DATA FOR THE TASK:
+++
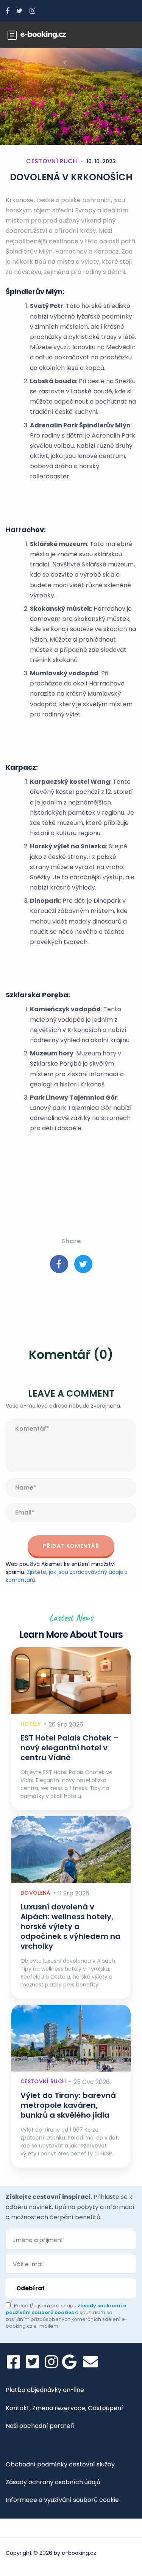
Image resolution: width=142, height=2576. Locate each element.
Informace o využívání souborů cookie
+++
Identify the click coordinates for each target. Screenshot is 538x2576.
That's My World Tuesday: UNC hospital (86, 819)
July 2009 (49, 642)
+++
YOUR INSTRUCTIONS:
Copy all lines above where "each" is present.

TASK RESULT:
Image resolution: width=142, height=2576. Locate each element.
Identify the click coordinates for each target. Screenshot is 538x2576.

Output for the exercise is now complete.